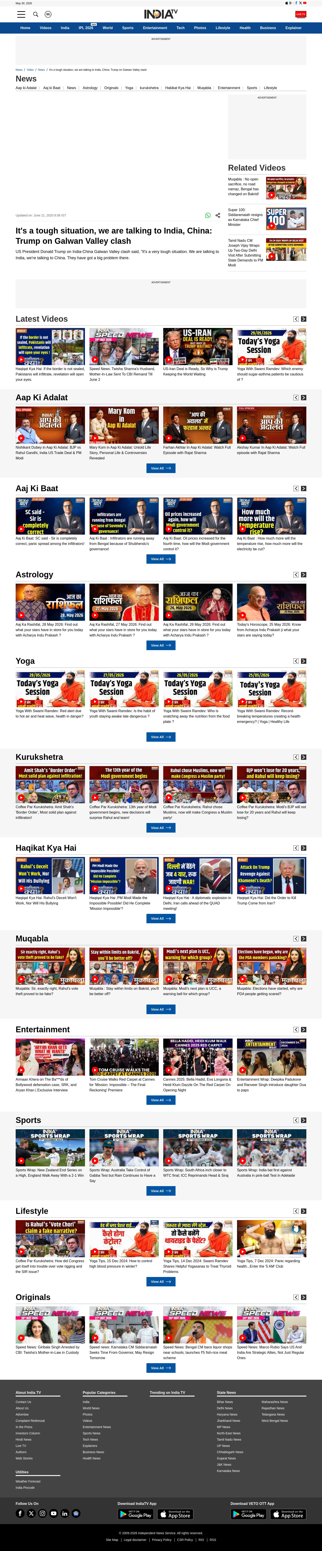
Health (245, 28)
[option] (50, 355)
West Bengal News (275, 1420)
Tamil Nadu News (229, 1439)
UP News (223, 1446)
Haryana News (227, 1414)
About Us (22, 1408)
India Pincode (25, 1487)
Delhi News (225, 1408)
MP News (223, 1427)
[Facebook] (20, 1513)
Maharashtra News (275, 1402)
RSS (213, 1540)
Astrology (90, 88)
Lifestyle (223, 28)
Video (30, 69)
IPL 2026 (86, 28)
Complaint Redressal (30, 1420)
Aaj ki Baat (51, 88)
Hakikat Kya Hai (178, 88)
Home (25, 28)
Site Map (112, 1540)
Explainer (294, 28)
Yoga (129, 88)
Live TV (21, 1446)
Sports (128, 28)
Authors (21, 1452)
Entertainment (155, 28)
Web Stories (24, 1458)
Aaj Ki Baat (37, 488)
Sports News (91, 1433)
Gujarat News (226, 1458)
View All (161, 468)
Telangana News (273, 1414)
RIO (201, 1540)
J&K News (224, 1464)
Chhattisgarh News (230, 1452)
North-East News (229, 1433)
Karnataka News (228, 1471)
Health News (91, 1458)
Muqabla (204, 88)
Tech (181, 28)
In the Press (24, 1427)
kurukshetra (149, 88)
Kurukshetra (39, 757)
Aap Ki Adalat (42, 397)
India (65, 28)
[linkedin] (64, 1513)
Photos (200, 28)
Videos (45, 28)
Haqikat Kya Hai (46, 848)
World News (91, 1408)
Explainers (90, 1446)
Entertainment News (97, 1427)
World (108, 28)
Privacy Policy (162, 1540)
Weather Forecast (28, 1481)
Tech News (90, 1439)
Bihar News (225, 1402)
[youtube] (53, 1513)
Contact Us (23, 1402)
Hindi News (24, 1439)
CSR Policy (185, 1540)
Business (268, 28)
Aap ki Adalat (26, 88)
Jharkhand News (228, 1420)
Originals (111, 88)
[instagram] (42, 1513)
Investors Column (28, 1433)
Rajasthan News (273, 1408)
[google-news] (76, 1513)
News (19, 69)
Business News (93, 1452)
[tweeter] (31, 1513)
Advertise (22, 1414)
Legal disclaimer (135, 1540)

━━━━━━━━━━━━━━━━

Rewrite the listing above with every "Policy" swapped for "Guidelines" and everything else left as it is. Leave out the pictures.

[The response]
Health (245, 28)
[option] (50, 355)
West Bengal News (275, 1420)
Tamil Nadu News (229, 1439)
UP News (223, 1446)
Haryana News (227, 1414)
About Us (22, 1408)
India Pincode (25, 1487)
Delhi News (225, 1408)
MP News (223, 1427)
[Facebook] (20, 1513)
Maharashtra News (275, 1402)
RSS (213, 1540)
Astrology (90, 88)
Lifestyle (223, 28)
Video (30, 69)
IPL 2026 (86, 28)
Complaint Redressal (30, 1420)
Aaj ki Baat (51, 88)
Hakikat Kya Hai (178, 88)
Home (25, 28)
Site Map (112, 1540)
Explainer (294, 28)
Yoga (129, 88)
Live TV (21, 1446)
Sports (128, 28)
Authors (21, 1452)
Entertainment (155, 28)
Web Stories (24, 1458)
Aaj Ki Baat (37, 488)
Sports News (91, 1433)
Gujarat News (226, 1458)
View All (161, 468)
Telangana News (273, 1414)
RIO (201, 1540)
J&K News (224, 1464)
Chhattisgarh News (230, 1452)
North-East News (229, 1433)
Karnataka News (228, 1471)
Health News (91, 1458)
Muqabla (204, 88)
Tech (181, 28)
In the Press (24, 1427)
kurukshetra (149, 88)
Kurukshetra (39, 757)
Aap Ki Adalat (42, 397)
India (65, 28)
[linkedin] (64, 1513)
Photos (200, 28)
Videos (45, 28)
Haqikat Kya Hai (46, 848)
World News (91, 1408)
Explainers (90, 1446)
Entertainment News (97, 1427)
World (108, 28)
Privacy Guidelines (162, 1540)
Weather Forecast (28, 1481)
Tech News (90, 1439)
Bihar News (225, 1402)
[youtube] (53, 1513)
Contact Us (23, 1402)
Hindi News (24, 1439)
CSR Guidelines (185, 1540)
Business (268, 28)
Aap ki Adalat (26, 88)
Jharkhand News (228, 1420)
Originals (111, 88)
[instagram] (42, 1513)
Investors Column (28, 1433)
Rajasthan News (273, 1408)
[google-news] (76, 1513)
News (19, 69)
Business News (93, 1452)
[tweeter] (31, 1513)
Advertise (22, 1414)
Legal disclaimer (135, 1540)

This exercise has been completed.